Data shown -
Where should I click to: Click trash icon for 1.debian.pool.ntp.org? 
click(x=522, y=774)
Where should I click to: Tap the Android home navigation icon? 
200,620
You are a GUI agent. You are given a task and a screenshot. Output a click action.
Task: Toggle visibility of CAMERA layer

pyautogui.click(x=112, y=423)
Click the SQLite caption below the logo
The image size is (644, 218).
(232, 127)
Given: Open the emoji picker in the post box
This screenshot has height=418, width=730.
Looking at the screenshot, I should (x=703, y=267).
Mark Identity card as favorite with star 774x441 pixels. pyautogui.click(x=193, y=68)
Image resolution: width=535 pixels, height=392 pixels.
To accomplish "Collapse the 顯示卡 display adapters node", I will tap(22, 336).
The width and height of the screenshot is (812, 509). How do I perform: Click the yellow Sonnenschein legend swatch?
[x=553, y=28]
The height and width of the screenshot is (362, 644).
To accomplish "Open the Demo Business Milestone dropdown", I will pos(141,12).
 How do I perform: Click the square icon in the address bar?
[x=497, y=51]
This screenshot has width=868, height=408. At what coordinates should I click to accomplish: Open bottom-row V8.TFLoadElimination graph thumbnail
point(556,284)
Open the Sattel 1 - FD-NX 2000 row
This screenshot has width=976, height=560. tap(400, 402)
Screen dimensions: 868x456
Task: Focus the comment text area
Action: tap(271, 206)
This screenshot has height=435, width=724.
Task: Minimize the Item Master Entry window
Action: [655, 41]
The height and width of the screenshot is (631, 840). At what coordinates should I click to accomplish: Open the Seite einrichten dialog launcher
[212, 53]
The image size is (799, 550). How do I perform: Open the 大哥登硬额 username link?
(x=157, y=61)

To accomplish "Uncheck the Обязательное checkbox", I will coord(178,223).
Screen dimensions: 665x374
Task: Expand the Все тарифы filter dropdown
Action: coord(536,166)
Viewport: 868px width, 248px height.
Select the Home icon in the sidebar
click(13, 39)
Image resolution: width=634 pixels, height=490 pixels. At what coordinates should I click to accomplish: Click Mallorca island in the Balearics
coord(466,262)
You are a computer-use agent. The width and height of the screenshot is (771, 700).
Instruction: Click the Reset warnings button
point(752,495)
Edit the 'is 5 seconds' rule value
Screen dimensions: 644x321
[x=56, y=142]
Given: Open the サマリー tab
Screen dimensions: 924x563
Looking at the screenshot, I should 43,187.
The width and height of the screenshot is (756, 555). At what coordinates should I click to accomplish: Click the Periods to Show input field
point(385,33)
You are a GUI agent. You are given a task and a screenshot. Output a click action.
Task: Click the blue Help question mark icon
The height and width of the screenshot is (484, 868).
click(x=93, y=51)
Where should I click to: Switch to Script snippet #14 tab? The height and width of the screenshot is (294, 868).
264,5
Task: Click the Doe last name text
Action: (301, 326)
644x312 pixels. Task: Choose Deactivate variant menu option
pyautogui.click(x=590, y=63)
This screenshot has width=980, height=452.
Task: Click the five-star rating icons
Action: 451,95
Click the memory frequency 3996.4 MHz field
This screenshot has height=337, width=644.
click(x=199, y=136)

About this exercise - Return the material above in full, word for word.

Written solution -
Where should I click to: Click trash icon for 1.debian.pool.ntp.org? 
click(x=522, y=774)
Where should I click to: Tap the Android home navigation icon? 
200,620
You are a GUI agent. You are given a task and a screenshot. Output a click action.
Task: Toggle visibility of CAMERA layer

pyautogui.click(x=112, y=423)
Click the SQLite caption below the logo
The image size is (644, 218).
(232, 127)
Given: Open the emoji picker in the post box
This screenshot has height=418, width=730.
Looking at the screenshot, I should (x=703, y=267).
Mark Identity card as favorite with star 774x441 pixels. pyautogui.click(x=193, y=68)
Image resolution: width=535 pixels, height=392 pixels.
To accomplish "Collapse the 顯示卡 display adapters node", I will tap(22, 336).
The width and height of the screenshot is (812, 509). How do I perform: Click the yellow Sonnenschein legend swatch?
[x=553, y=28]
The height and width of the screenshot is (362, 644).
To accomplish "Open the Demo Business Milestone dropdown", I will pos(141,12).
 How do I perform: Click the square icon in the address bar?
[x=497, y=51]
This screenshot has width=868, height=408. At what coordinates should I click to accomplish: Open bottom-row V8.TFLoadElimination graph thumbnail
point(556,284)
Open the Sattel 1 - FD-NX 2000 row
This screenshot has width=976, height=560. tap(400, 402)
Screen dimensions: 868x456
Task: Focus the comment text area
Action: tap(271, 206)
This screenshot has height=435, width=724.
Task: Minimize the Item Master Entry window
Action: [655, 41]
The height and width of the screenshot is (631, 840). At what coordinates should I click to accomplish: Open the Seite einrichten dialog launcher
[212, 53]
The image size is (799, 550). How do I perform: Open the 大哥登硬额 username link?
(x=157, y=61)

To accomplish "Uncheck the Обязательное checkbox", I will coord(178,223).
Screen dimensions: 665x374
Task: Expand the Все тарифы filter dropdown
Action: coord(536,166)
Viewport: 868px width, 248px height.
Select the Home icon in the sidebar
click(13, 39)
Image resolution: width=634 pixels, height=490 pixels. At what coordinates should I click to accomplish: Click Mallorca island in the Balearics
coord(466,262)
You are a computer-use agent. The width and height of the screenshot is (771, 700).
Instruction: Click the Reset warnings button
point(752,495)
Edit the 'is 5 seconds' rule value
Screen dimensions: 644x321
[x=56, y=142]
Given: Open the サマリー tab
Screen dimensions: 924x563
Looking at the screenshot, I should 43,187.
The width and height of the screenshot is (756, 555). At what coordinates should I click to accomplish: Click the Periods to Show input field
point(385,33)
You are a GUI agent. You are given a task and a screenshot. Output a click action.
Task: Click the blue Help question mark icon
The height and width of the screenshot is (484, 868).
click(x=93, y=51)
Where should I click to: Switch to Script snippet #14 tab? The height and width of the screenshot is (294, 868).
264,5
Task: Click the Doe last name text
Action: (301, 326)
644x312 pixels. Task: Choose Deactivate variant menu option
pyautogui.click(x=590, y=63)
This screenshot has width=980, height=452.
Task: Click the five-star rating icons
Action: 451,95
Click the memory frequency 3996.4 MHz field
This screenshot has height=337, width=644.
click(x=199, y=136)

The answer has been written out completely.